For our hopeful, yes, convincing comparisons, we need not bring forward the early days of the republic, when the surviving silly old Colonial aristocracy was strong enough to restrict the suffrage, to enforce rigid class distinctions, to threaten us with an official aristocracy of “birth.” We only need compare forty years ago with to-day to see the substantial progress of true Democracy. Proportionately, are there not vastly fewer people to-day lacking that high sense of self-respect which caused so much open, profuse and shamefaced apologies for electing to the Presidency a man of such “low origin” as Lincoln? At the time of the Civil War, and even thereafter, the rich men in every community had great political influence simply because they were rich, and property, as property, claimed and was conceded a right to a more potent voice in the public affairs. Is it so to-day? Is not the property influence exercised only in secrecy and stealth? Is the rich man a favorite for elective office, or are the people, roused by the frequent coincidence of wealth and corruption, jealously suspicious of the rich man in politics?
Outside the umbra and penumbra of plutocracy we find the American with the inborn sense of equality, the American that rejoices in humble origin as proof of the personal worth of him who has risen. We are still a nation of working men and women, the sons and daughters of working people. And just as soon as one of us becomes ashamed of his birth or of his own past, becomes infected with the cheap and silly vulgarisms that Europe is always thrusting upon us, just so soon does he or she begin to fall behind in the procession. Influential relatives will not long save him or her, nor inherited property; misused opportunity to better education will only hasten the downfall.
Never was country made up of more kinds of people than the United States; but we have no classes. There is no condition to which one is born from which one may not escape. Class means such a condition. Now, were caste altogether a matter to be determined by the rich, by those “on top,” we might well tremble for the future of our social state. The rich of a thousand localities would not be slow to take advantage of the chance were it offered them. But fortunately caste is made by those who look up, not by those who look down.

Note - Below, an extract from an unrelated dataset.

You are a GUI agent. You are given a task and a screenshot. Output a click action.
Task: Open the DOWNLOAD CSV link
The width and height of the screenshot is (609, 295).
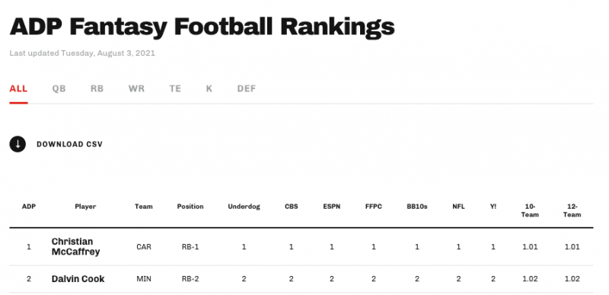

However many Americans there may be who would like to look down, there are few, there are ever fewer, with the quaint fancy for looking up. It is true that in our so-called “foreign element” there seems to lie the possibility of a dangerous influence. This vast mass of foreigners, coming from lands where class distinctions are centuries old, is regarded with hope, consciously and unconsciously, by our plutocratic with caste aspirations. But let us recall the facts about that other flood of immigration, the Irish and the Germans who came in the middle part of the last century—proportionately a greater flood than the one which has been sweeping in upon us for the last twenty years. In the fifties of the last century, as to-day, it was confidently predicted that the downfall of Democracy had already begun. The slavocracy of the South struck hands with the then existing manufacturing plutocracy of the North, and the basis of the Northern plutocracy was the hordes of ignorant immigrants. What happened? The war? More than that. Democracy absorbed away the basis of the rising Northern aristocracy just as the war swept away the basis of slavocracy. The children and grandchildren of the immigrants became the most strenuous of Americans.

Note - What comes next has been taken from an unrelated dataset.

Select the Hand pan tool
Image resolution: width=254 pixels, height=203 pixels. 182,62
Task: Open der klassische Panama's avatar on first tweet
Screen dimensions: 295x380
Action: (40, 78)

Our “foreign element” does not remain foreign. It comes here to become American, and it sets about the accomplishment of its purpose with an energy and a resolution that are unconquerable. When our plutocracy of to-day leans upon the “foreign element” it leans upon a breaking reed. And the more heavily it leans the worse will be the fall.
In manners more easily than any other way can we see Democracy in progress. There should be no confusing that respectful consideration for others, which in an honest way most of us have, with the European idea of deference. Whether at home or abroad, the big asset of the American is his lack of deference, his freedom from that which angered Walt Whitman into crying out haughtily:
“By heaven, there has been about enough of doffing and deprecating. I find no sweeter fat than that which clings to my own bones.”
Manners bespeak mental attitude; and mental attitude is the man. Americans should be careful how they permit themselves to trifle with their manners. We are hearing a great deal about “growing distinctions between class and mass” now-a-days. Many are “viewing with alarm” and “deeply deploring” such evidences of it as, to use the most often cited instance, the increasing tendency of well-to-do parents to send their children to private schools instead of, as formerly, to the public school.